「あっはは♪
これすごいウケるねっ!」
「ん?」
その時、キョーコやマサシ達が輪になって何か話し込んでいるのが聞こえてきた。
「何なに?何か楽しそう♪」
あたしもすかさずその輪の中に入る。
「あっ彩!これ見て!
マサシの顔ヤバくない?」
そう言って、キョーコが差し出して来たもの。
────…ドクン…。
それは…………
「………これ………」
──そう。
それは、卒業式に部員みんなで撮った集合写真だった。
「────……」
───…写真の中から、ぶんちゃんがあたしに微笑んでいる。
あの、変わらない笑顔。
記憶と何一つ変わらない──……。
「ほんまや♪
マサシ、猿みたいやん。
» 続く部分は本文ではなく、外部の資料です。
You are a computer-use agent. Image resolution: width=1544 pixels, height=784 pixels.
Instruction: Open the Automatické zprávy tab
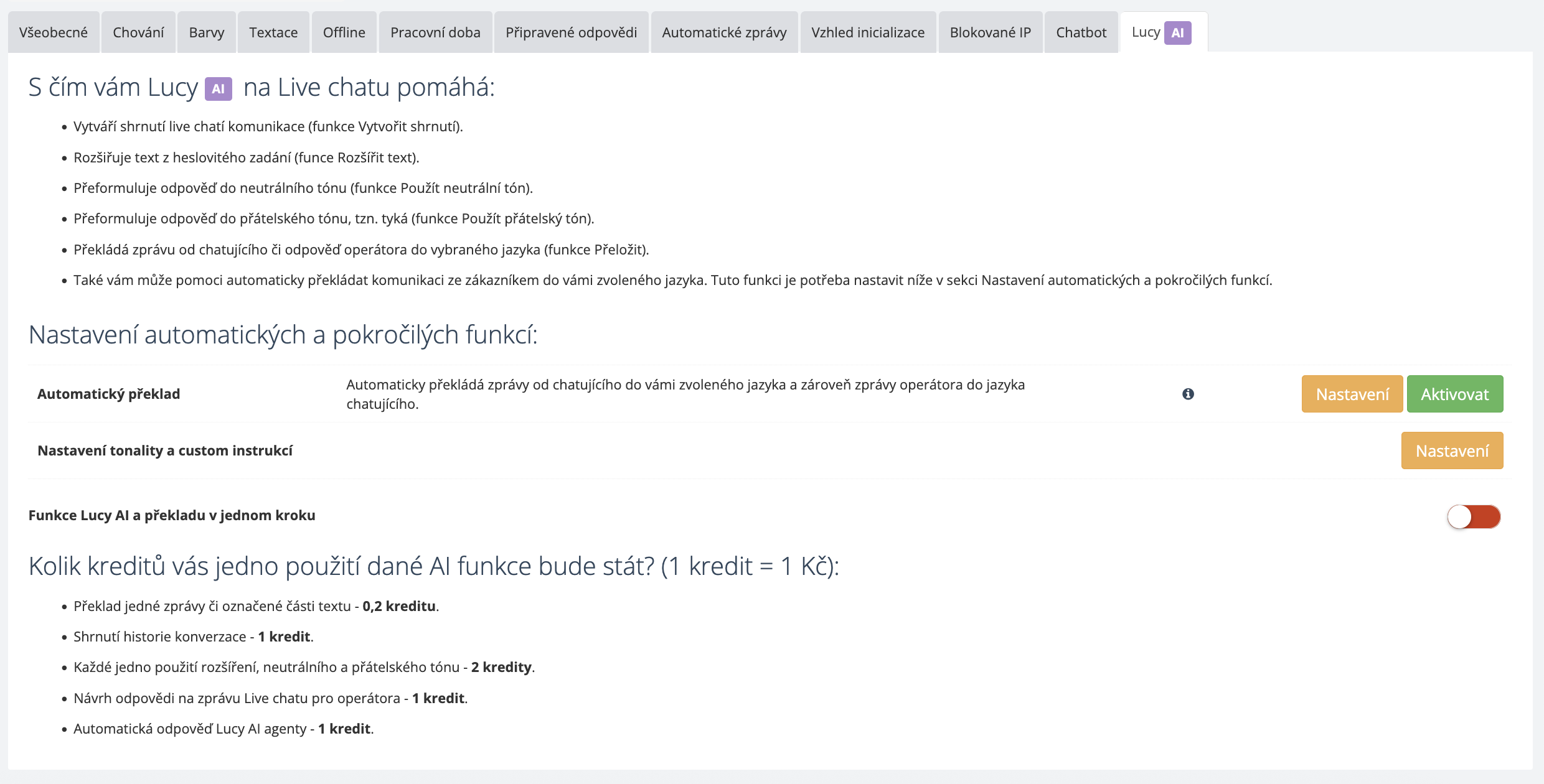pyautogui.click(x=724, y=32)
」
「………」
「彩?どないした?」
「──え?あっ……」
朝岡さんの声が背後からして、ハッと我に返る。
心配そうな朝岡さんの顔を見て、ヤバイと思った。
「あっうん!!本当だよね、笑っちゃう…」
「───……彩……」
「着替えてくるねっ♪」
空返事をして、パタパタと部室を後にした。
「……はぁ……」
きっと今の顔……
引きつってたに違いない……。
どうして──…
どうして忘れようとすればする程、あなたは追い掛けてくるんだろう。
───あんなにも、
優しい笑顔で。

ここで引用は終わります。